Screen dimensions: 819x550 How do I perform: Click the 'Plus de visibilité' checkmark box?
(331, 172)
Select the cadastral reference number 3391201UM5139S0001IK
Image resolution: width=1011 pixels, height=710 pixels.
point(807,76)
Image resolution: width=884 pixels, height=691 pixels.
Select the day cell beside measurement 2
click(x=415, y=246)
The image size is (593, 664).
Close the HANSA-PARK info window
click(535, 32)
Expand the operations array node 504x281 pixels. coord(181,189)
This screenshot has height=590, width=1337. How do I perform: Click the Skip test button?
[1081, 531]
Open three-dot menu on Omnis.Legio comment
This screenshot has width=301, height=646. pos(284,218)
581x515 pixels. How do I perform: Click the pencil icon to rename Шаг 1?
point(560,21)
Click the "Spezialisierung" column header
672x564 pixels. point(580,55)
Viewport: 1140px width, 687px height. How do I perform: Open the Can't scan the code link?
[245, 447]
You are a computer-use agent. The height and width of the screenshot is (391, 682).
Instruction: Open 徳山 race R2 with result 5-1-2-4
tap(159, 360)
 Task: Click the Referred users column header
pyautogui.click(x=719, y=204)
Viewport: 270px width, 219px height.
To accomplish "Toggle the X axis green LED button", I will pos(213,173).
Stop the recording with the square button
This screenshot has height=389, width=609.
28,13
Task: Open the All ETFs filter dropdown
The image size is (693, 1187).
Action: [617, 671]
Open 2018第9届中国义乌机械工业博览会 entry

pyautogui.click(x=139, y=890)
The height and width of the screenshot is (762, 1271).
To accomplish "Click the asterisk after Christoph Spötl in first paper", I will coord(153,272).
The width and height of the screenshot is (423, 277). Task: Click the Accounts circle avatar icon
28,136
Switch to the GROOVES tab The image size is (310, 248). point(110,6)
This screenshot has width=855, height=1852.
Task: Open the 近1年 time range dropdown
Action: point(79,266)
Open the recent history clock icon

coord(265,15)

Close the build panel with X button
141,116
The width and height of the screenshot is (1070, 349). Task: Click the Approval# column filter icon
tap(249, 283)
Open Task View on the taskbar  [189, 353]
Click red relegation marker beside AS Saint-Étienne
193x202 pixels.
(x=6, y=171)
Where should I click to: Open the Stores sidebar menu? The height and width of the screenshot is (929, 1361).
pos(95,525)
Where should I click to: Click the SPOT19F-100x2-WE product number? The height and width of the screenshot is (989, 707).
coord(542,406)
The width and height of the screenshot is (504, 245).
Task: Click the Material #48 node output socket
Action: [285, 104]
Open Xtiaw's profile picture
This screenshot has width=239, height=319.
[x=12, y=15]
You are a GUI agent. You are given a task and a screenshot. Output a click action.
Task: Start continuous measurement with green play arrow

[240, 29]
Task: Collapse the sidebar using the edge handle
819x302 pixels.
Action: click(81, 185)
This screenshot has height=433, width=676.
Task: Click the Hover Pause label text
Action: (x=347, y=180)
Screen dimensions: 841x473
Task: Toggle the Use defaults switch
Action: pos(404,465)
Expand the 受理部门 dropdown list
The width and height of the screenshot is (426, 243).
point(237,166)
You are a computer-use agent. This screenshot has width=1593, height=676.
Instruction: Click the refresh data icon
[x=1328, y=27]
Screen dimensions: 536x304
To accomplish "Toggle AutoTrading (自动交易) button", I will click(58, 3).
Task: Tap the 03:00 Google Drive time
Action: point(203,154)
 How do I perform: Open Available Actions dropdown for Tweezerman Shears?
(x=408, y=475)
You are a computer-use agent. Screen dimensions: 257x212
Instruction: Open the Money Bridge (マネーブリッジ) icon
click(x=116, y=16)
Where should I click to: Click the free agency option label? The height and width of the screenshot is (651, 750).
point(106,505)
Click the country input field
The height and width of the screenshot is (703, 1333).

=-=-=-=-=

> _Required action_: Look through the data above and return exactly the lines from the one that contains "819x302 pixels." to the one that contains "Screen dimensions: 536x304", inclusive, with nothing else.

> _Exercise output_:
819x302 pixels.
Action: click(81, 185)
This screenshot has height=433, width=676.
Task: Click the Hover Pause label text
Action: (x=347, y=180)
Screen dimensions: 841x473
Task: Toggle the Use defaults switch
Action: pos(404,465)
Expand the 受理部门 dropdown list
The width and height of the screenshot is (426, 243).
point(237,166)
You are a computer-use agent. This screenshot has width=1593, height=676.
Instruction: Click the refresh data icon
[x=1328, y=27]
Screen dimensions: 536x304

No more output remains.